18. Februar 2023
Familie

Papas von heute sind gute Kumpel

Wie sehen sich moderne Väter und was wünschen sie sich? Eine Studie bringt Licht ins Dunkel

Moderne Väter wollen sich in die Familie einbringen. Wunsch und Wirklichkeit kommen dabei nicht immer zusammen. Foto: Technische Universität Braunschweig

Eins steht fest: Das Bild vom strengen Familienoberhaupt ist in die Mottenkiste gewandert. Papas wollen heute alles sein, bloß nicht wie ihre Väter und Großväter. Dass sie dem eigenen Wunschbild trotzdem nicht immer entsprechen, ist eine andere Geschichte.

Eine Studie der Technischen Universität Braunschweig und der Fachhochschule Kiel deckt auf, wo es hakt und wie die neuen „Kumpel-Väter“ denn nun eigentlich aussehen. Bundesweit wurden dafür mehr 2000 Teilnehmer online befragt, 55 Interviews geführt und sieben der erfolgreichsten Instagram-Accounts beleuchtet.

··········

▸ **Aufgabe**:
Gib aus dem Artikel über moderne Väter die Stelle zwischen „Eins steht fest: Das“ und „eine andere Geschichte.“, beide eingeschlossen, wortgetreu wieder.

▸ **Gesammeltes Material**:
··········

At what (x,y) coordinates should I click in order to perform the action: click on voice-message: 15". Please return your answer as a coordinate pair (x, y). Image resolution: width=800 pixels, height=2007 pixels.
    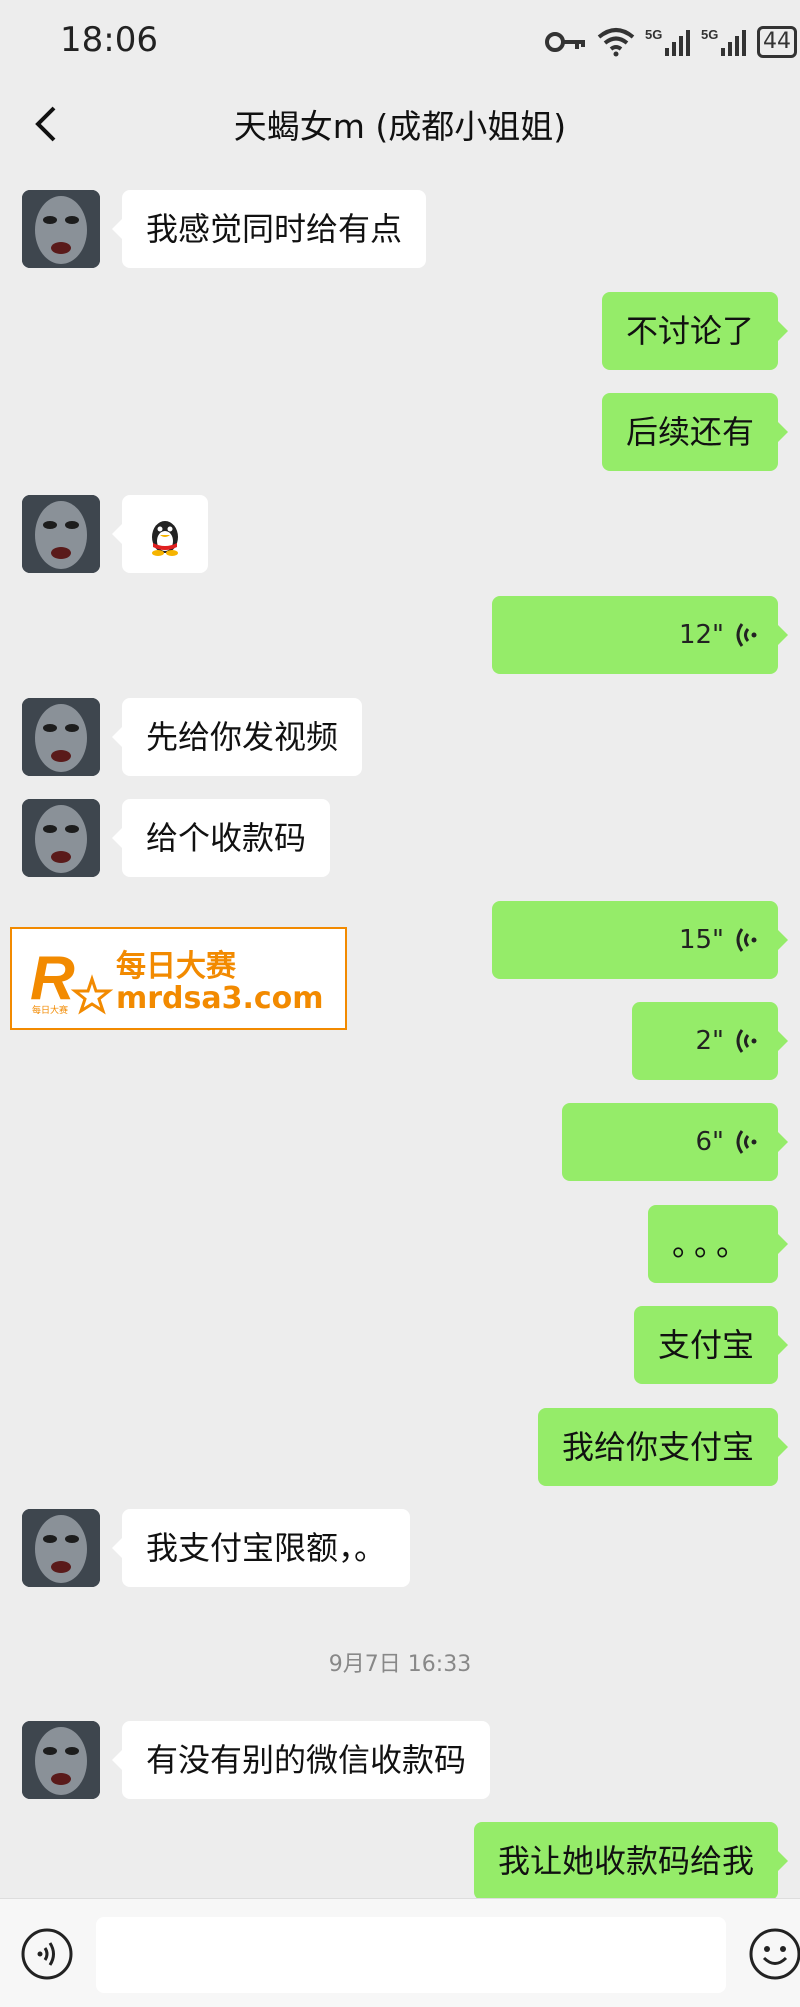
    Looking at the image, I should click on (640, 940).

··········

▸ **Lösung**:
Eins steht fest: Das Bild vom strengen Familienoberhaupt ist in die Mottenkiste gewandert. Papas wollen heute alles sein, bloß nicht wie ihre Väter und Großväter. Dass sie dem eigenen Wunschbild trotzdem nicht immer entsprechen, ist eine andere Geschichte.